What is required >> All lines from the one containing "Click the Maximize current pane icon" through the final line of the listing below are to be retyped exactly; nothing else goes in the result.

Data provided >>

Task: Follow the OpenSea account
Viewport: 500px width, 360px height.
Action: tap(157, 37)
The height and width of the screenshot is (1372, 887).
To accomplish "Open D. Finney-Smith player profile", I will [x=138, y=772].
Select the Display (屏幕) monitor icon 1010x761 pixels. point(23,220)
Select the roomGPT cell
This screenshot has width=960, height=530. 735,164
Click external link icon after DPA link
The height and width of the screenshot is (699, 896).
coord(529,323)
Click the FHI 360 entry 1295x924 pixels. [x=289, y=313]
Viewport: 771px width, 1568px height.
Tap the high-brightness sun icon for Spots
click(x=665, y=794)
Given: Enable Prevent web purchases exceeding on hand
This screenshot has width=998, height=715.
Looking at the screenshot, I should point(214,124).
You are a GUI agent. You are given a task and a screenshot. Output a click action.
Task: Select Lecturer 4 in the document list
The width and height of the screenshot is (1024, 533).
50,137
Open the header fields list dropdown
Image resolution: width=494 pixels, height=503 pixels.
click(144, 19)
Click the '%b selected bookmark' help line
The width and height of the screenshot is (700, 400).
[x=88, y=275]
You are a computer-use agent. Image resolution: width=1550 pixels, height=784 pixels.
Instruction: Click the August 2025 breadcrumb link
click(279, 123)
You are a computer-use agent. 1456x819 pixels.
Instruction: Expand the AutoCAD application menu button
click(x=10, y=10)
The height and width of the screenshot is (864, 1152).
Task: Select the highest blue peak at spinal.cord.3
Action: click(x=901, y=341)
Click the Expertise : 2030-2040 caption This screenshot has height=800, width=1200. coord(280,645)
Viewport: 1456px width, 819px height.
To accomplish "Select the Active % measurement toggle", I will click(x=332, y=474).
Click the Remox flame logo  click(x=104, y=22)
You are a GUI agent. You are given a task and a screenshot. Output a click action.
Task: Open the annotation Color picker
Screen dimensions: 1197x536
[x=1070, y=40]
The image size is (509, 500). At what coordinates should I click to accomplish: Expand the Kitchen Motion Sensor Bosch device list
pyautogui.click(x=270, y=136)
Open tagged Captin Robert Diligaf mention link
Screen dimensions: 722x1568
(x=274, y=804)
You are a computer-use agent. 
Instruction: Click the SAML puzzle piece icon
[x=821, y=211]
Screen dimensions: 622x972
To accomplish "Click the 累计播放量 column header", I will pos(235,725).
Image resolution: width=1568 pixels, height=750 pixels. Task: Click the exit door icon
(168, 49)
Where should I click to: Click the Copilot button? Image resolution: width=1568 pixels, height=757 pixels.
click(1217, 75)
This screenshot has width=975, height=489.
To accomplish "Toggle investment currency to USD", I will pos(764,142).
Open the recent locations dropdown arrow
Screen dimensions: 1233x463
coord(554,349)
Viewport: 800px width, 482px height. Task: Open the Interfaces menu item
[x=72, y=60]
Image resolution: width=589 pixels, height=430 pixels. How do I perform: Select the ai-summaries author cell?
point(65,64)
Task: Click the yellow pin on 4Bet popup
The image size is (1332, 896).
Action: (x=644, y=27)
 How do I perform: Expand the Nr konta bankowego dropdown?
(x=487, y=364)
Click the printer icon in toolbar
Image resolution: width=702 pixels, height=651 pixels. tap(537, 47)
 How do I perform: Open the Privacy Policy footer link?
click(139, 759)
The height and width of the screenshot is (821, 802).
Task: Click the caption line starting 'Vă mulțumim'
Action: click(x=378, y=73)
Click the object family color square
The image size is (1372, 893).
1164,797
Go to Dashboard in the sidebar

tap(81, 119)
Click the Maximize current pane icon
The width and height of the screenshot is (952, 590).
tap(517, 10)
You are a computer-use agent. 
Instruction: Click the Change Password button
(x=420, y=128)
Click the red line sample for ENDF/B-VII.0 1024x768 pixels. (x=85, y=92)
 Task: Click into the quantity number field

Solution for this problem >>
Click the Maximize current pane icon
The width and height of the screenshot is (952, 590).
tap(517, 10)
You are a computer-use agent. 
Instruction: Click the Change Password button
(x=420, y=128)
Click the red line sample for ENDF/B-VII.0 1024x768 pixels. (x=85, y=92)
 Task: Click into the quantity number field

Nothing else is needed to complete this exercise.